My apologies, first of all, if you googled the title of this post looking for something else instead. You’ll have to look elsewhere…

What I really wanted to talk about is the whole adults demanding affection from kids thing. It often interests me how adults relate physically to children - particularly relatives, and how their perceived (pre-existing) adult relationships should be acknowledged bodily by little people (as in kids, not leprechauns).

Some people demand hugs and kisses from children, often if they haven’t seen them in a while. Which is perfectly understandable! There’s the aunt who chases her nephew down to bear hug him from behind, the uncle who makes his nephew come and shake his hand, the grandmother who insists on pressing her granddaughter into a suffocating hug irrespective of the little girl’s moue of reluctance.

The funny thing is, and despite having the best intentions (’I haven’t seen you in a while and I’m desperate to reconnect with you’) forcing children into physical affection that they don’t want to spontaneously engage in for themselves breaks down their resistance and self-will. It tells them that their opinions about their own body won’t be respected. And self-will and determination has to be an important part of recognising that your body is your own, and that you have the right to choose who touches it and how, and perhaps avoiding adults whose intentions are much less benign.

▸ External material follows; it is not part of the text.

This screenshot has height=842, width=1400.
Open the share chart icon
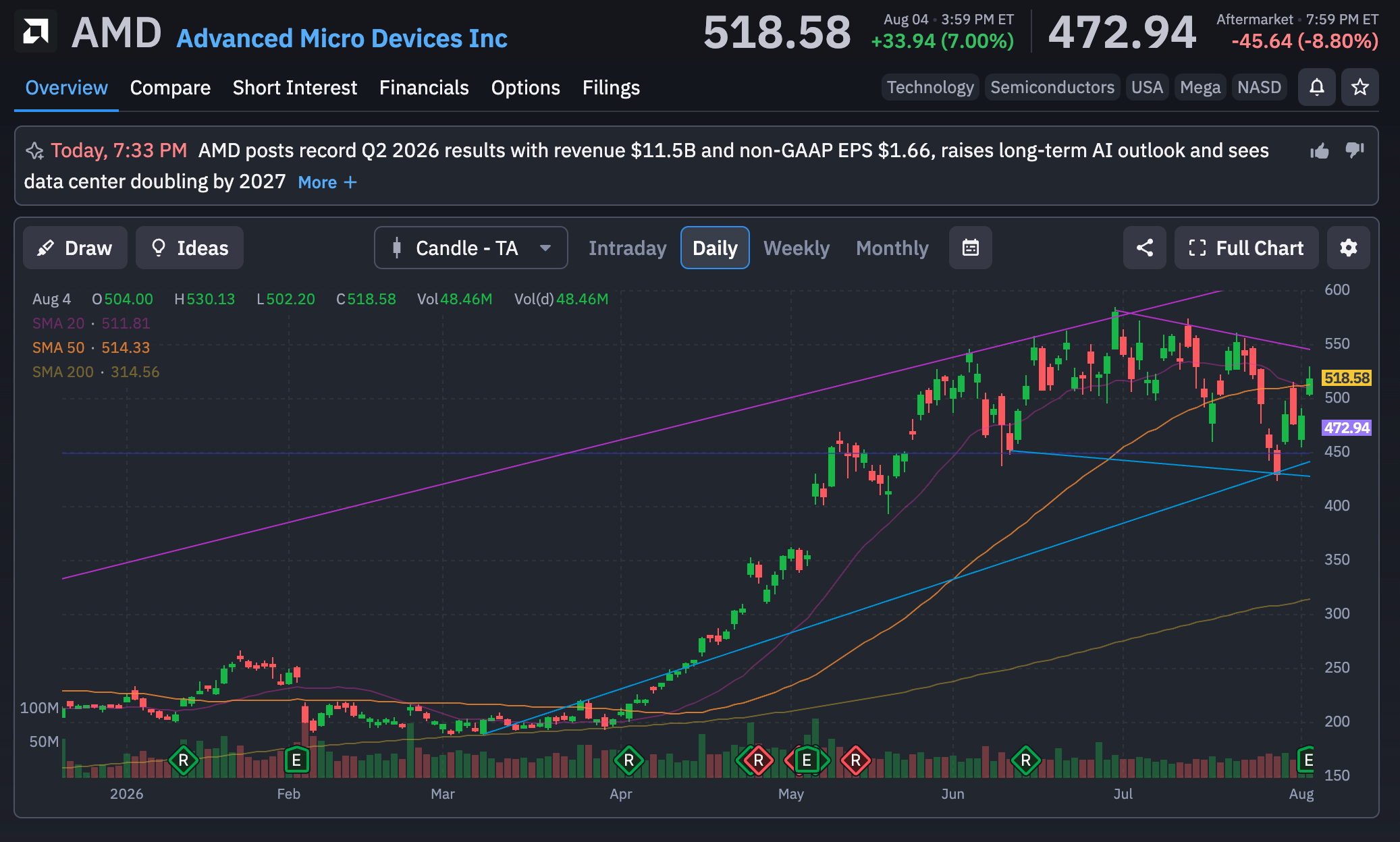tap(1144, 248)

Often, when Tiggy hurts herself, my instinctive reaction is to comfort her with a soft pat on the back or stroke on her head. But sometimes when I do that, she tells me not to pat her or stroke her, and I have to respect that. Have you ever had anyone try and ask you whether you’re ok when you’ve just stubbed your bare toe on a cold winter’s morning?

Just say no, kids!

3 Responses so far »

  1. 1

    lesliesarah said,

    Tuesday, 6 May 2008 @ 5:56 pm

    I agree completely with you. Unfortunately it has become common to believe your children are lesser, that they deserve less respect (for feelings, through words, actions whatever). If I wouldn’t treat another adult some way, why would my child deserve less? Would I spank my friend, Bob, because he wouldn’t let me impose my will on him?” and then say “Bob, don’t you understand I am teaching you not to hit?” or would make all decisions for my coworker Nancy and justifying it by reassuring her that “I am doing this to teach to you to be a responsible adult.” Uh, you get my point.

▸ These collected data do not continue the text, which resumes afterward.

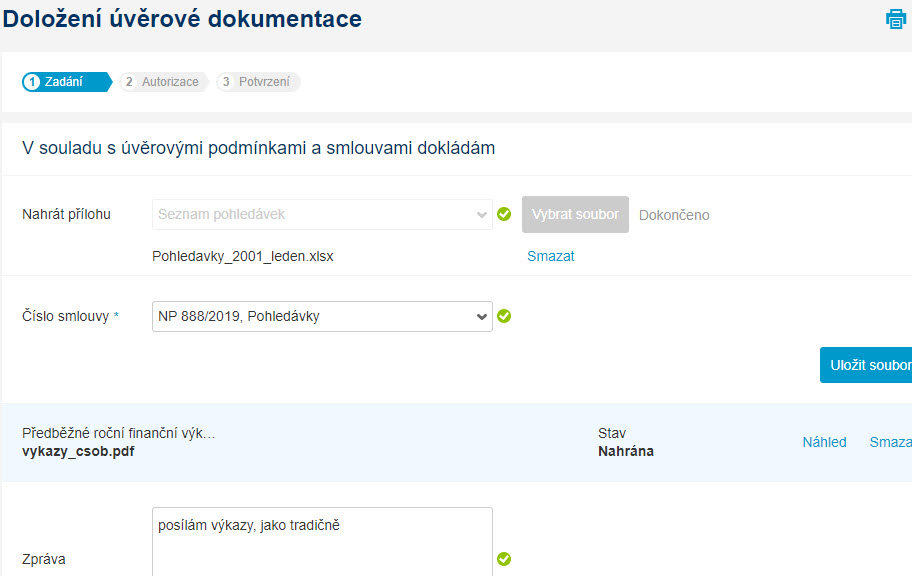Click the Vybrat soubor button
The image size is (912, 576).
point(575,214)
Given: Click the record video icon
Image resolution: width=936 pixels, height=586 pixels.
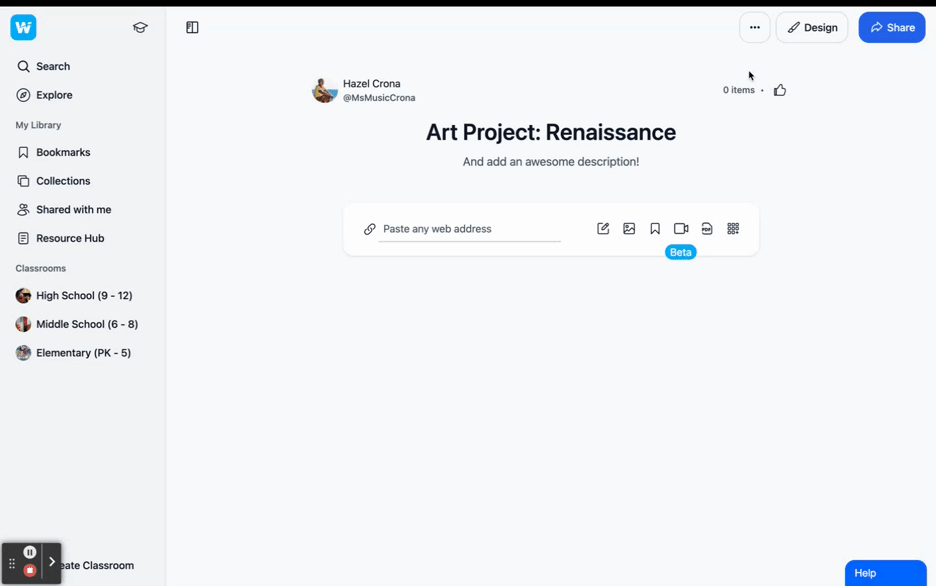Looking at the screenshot, I should click(x=681, y=229).
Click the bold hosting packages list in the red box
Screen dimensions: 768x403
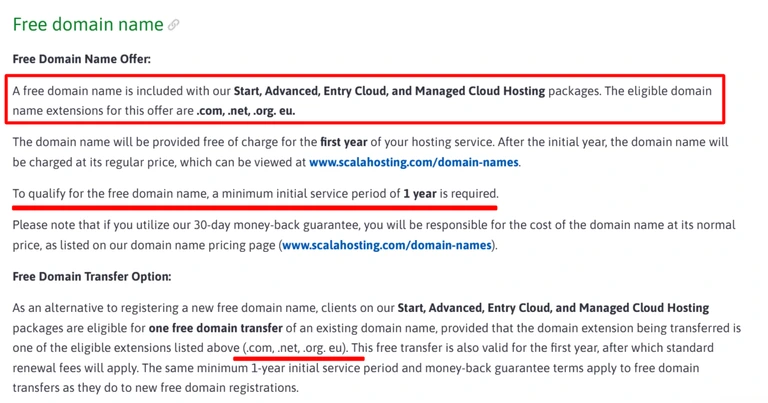click(389, 91)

    So, I agree. Obviously we love our children, want to comfort and protect them, and will inevitably do things wrong from time to time, but we do need to make sure we respect our children. They are people too, frankly, with just as much right to have their needs, desires, dreams, feelings expressed. And we are meant to guide them so that they no longer need us and have formed into people who can affect this world.

  2. 2

    doodaddy said,

    Tuesday, 6 May 2008 @ 6:45 pm

    Hear, hear. Many people — especially relatives, and *especially* childless relatives — really don’t know how to “be” around kids. I sometimes want to shout “Just be NORMAL!” but obviously that message wouldn’t be taken in all that well…

  3. 3

    Thom said,

    Tuesday, 6 May 2008 @ 10:10 pm

    Thanks lesliesarah and doodaddy.

    lesliesarah: that’s exactly what I was thinking while I wrote the post. So often people treat children in ways that they wouldn’t dare approach another adult. Sure, children require some different behaviour by virtue of their relative lack of experience (you’re not going to let them get cold, or go hungry, or suffer). But treat them like human beings for crying out loud!

    doodaddy: that’s a whole ‘nuther aspect that I’d love to write about, and I know you have when you talk about your in-laws and rels. It cracks me up when people raise the volume of their speaking voice and ‘dumb it down’ when speaking to Tiggy. It just isn’t necessary, and sometimes I feel like responding with the same tone of voice to them…

    ‘YES! SHE SPEAKY VERY GOOD AND UNDERSTANDY EVVYTHING YOU SAY!’